Charlie Cook doesn’t have high prospects for Democrats this November. From the new Economist:
The elections in 2008 were unique in recent history for the number of young who voted; [Cook] cannot see that happening again. The enthusiasm gap has persisted for several months now, and is unlikely to close in the three that remain before election day, according to [Jeff] Jones [of Gallup]. Gallup, meanwhile, has found no discernible increase in support for the Democrats among Latinos since Arizona adopted its controversial immigration law. And the huge Democratic votes in 2006 and 2008 were always going to be hard to maintain, even in the best of circumstances.

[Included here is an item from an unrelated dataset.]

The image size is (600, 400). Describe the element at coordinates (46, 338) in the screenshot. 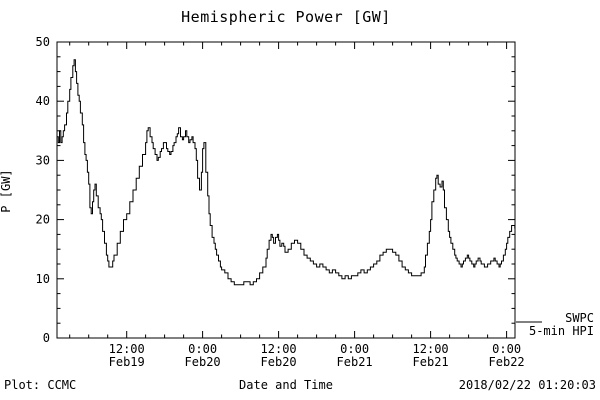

The Democrats’ best hope, in Mr Cook’s view, lies not in courting the party base but in denigrating the Republicans. That may help to remind disillusioned supporters why they voted Democratic in the first place. It could also give wavering independent voters pause. But the tactic’s chief benefit may lie in dampening the support of Republican cadres for their party.

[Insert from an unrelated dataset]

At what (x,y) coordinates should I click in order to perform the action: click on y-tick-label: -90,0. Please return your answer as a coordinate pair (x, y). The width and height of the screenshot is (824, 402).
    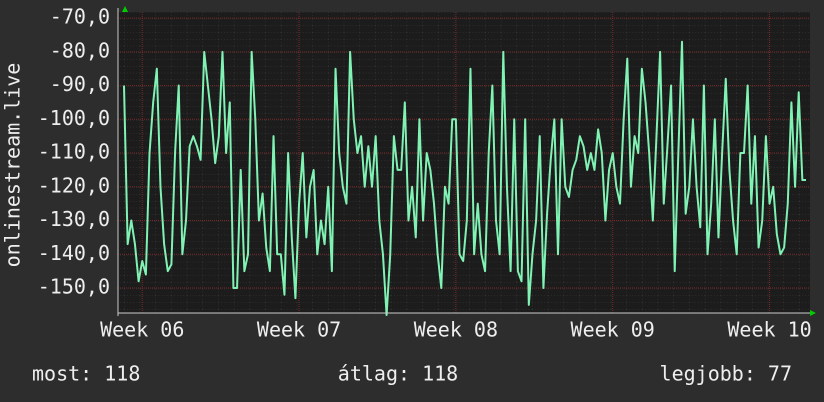
    Looking at the image, I should click on (80, 84).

Indeed, the Democrats’ leaders seem to have adopted this strategy already. They are trying to frame the election as a choice between their reforms, however imperfect, and a return to the failed policies of Mr Bush. Mr Obama is likening the Republican Party to a driver who, having crashed into a ditch, waits for someone else to pull the car out and then asks for the keys back. It’s a far cry from “Yes we can”.